HOWTO expand a kafka cluster

Why do that

On a mutualized or dedicated platform, you may want to increase the capacity of the platform. For a kafka cluster, it can be to :

  • increase the retention time
  • increase the EPS rate

Prerequisites

  • To have access to the deployment device (Ansible VM)
  • To have the new kafka devices ready for production (repository, update, DNS, LDAP etc...)
  • If you are in production, you must have perform a RFC

What to do

  1. Check the current deployment from the deployment device.
punchplatform-deployer.sh --deploy -Kk --check --diff -t kafka -l kafka_servers

Note

You can also limit the deployment to a specific kafka_cluster by using kafka- instead of kafka_servers

  1. Create a tag to the configuration before the extension.
cd $PUNCHPLATFORM_CONF_DIR
git tag -a vX.Y -m "X.Y before extension"
  1. Update PunchPlatform properties with the new kafka devices (brokers).
"kafka" : {
    "clusters" : {
        "local" : {
            "brokers" : ["node01:9092", "node02:9092", "node03:9092"],
            ...
        }
    }
}

Warning

Do not forget to write TCP port in the list !!!!

  1. Deploy Metricbeat on all new device first
punchplatform-deployer.sh --deploy -Kk -t metricbeat -l kafka_servers

Check in Grafana System Dashboard the system metrics of the new nodes.

  1. Deploy Kafka on only one new node.
punchplatform-deployer.sh --deploy -Kk -t kafka -l <hostname>
  1. Check the new ID of the new broker in zookeeper by using the zookeeper debug tool
punchplatform-zookeeper-console.sh
ls /<platform_id>/kafka-<kafka_cluster>/brokers

You must have the ID of the new node.
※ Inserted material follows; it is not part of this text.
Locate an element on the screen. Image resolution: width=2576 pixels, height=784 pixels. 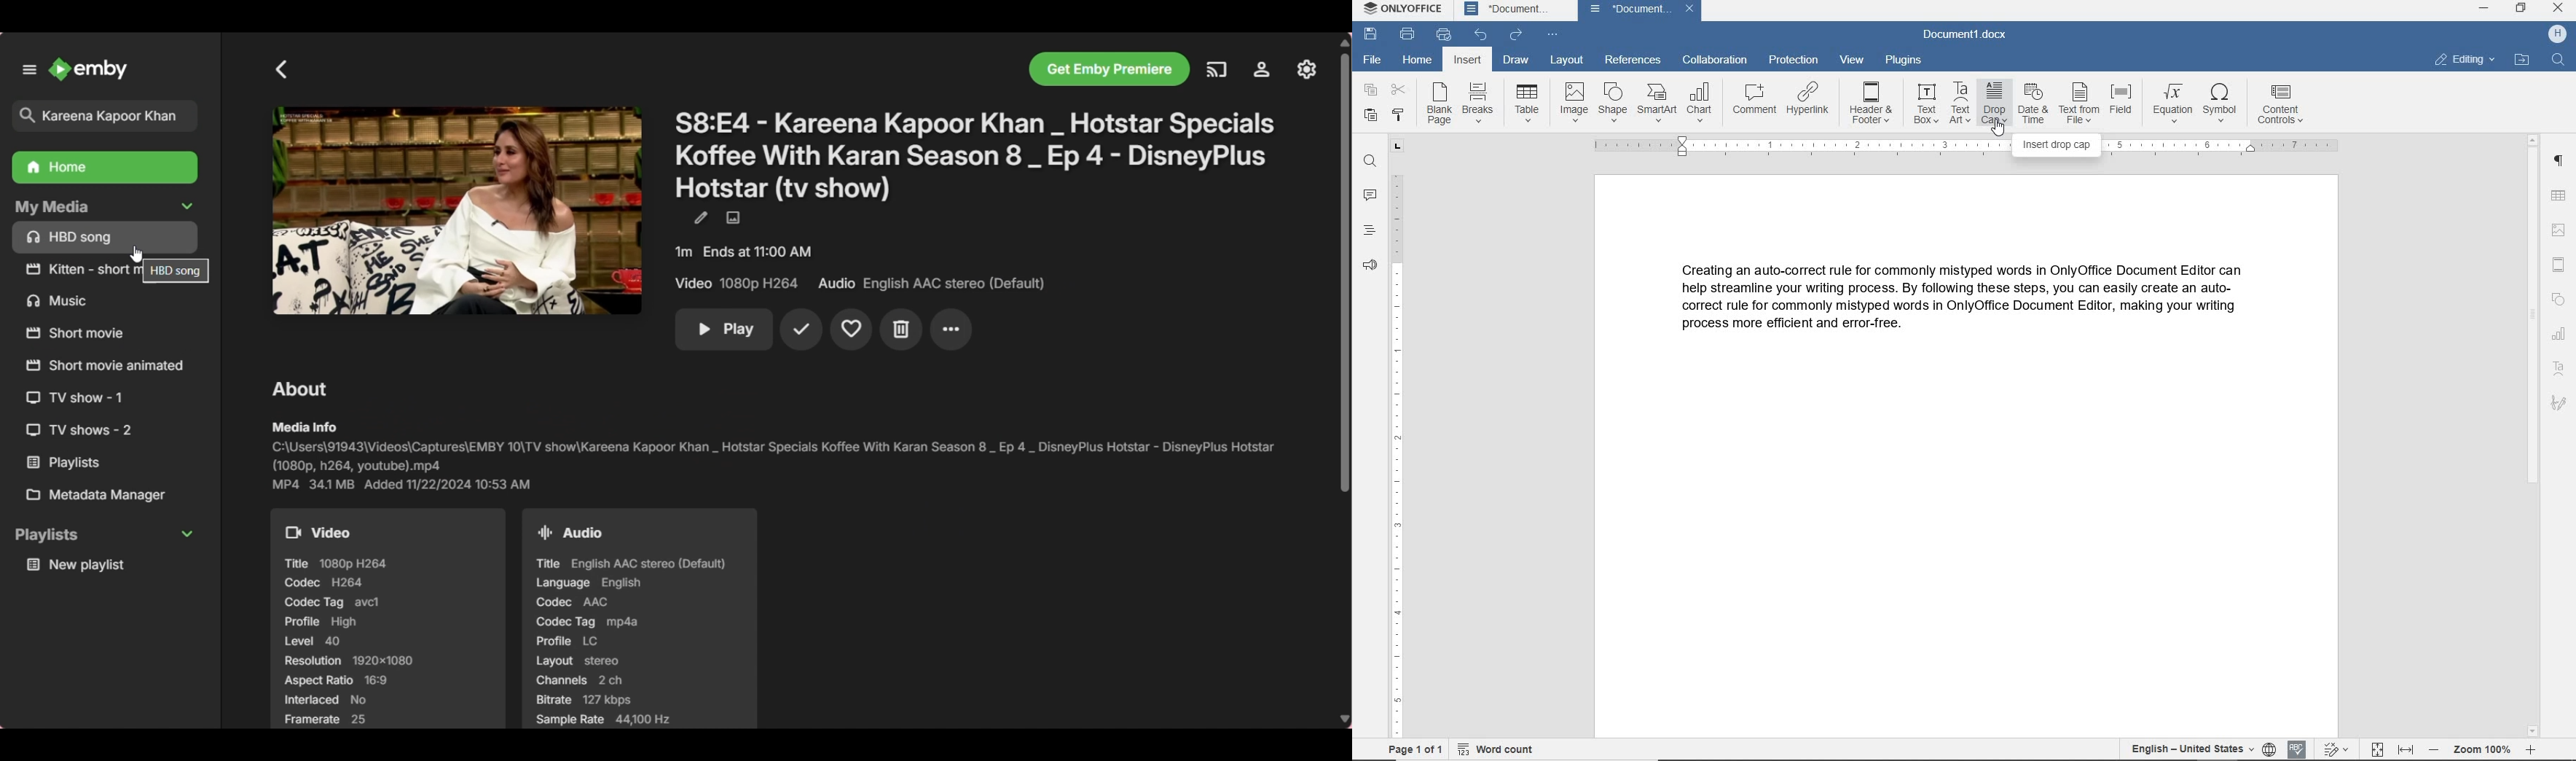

If not, please contact the PunchPlatform Support.

  1. Deploy Kafka on all nodes.
punchplatform-deployer.sh --deploy -Kk -t kafka -l kafka_servers

After this step, the kafka cluster has rebooted. So check the current processing of your platform. Especially the writing in this kafka cluster.

  1. Deploy again to check the current deployment.
punchplatform-deployer.sh --deploy -Kk -t kafka -l kafka_servers
  1. Perform last check.

  2. Check the current processing of your platform. No backlog must be observed.

  3. Check the kafka tab in the PunchPlatform Admin Server (port 5000)

  4. End of extension.

Tag the configuration after the operation.

cd $PUNCHPLATFORM_CONF_DIR
git tag -a vX.Y -m "X.Y after extension"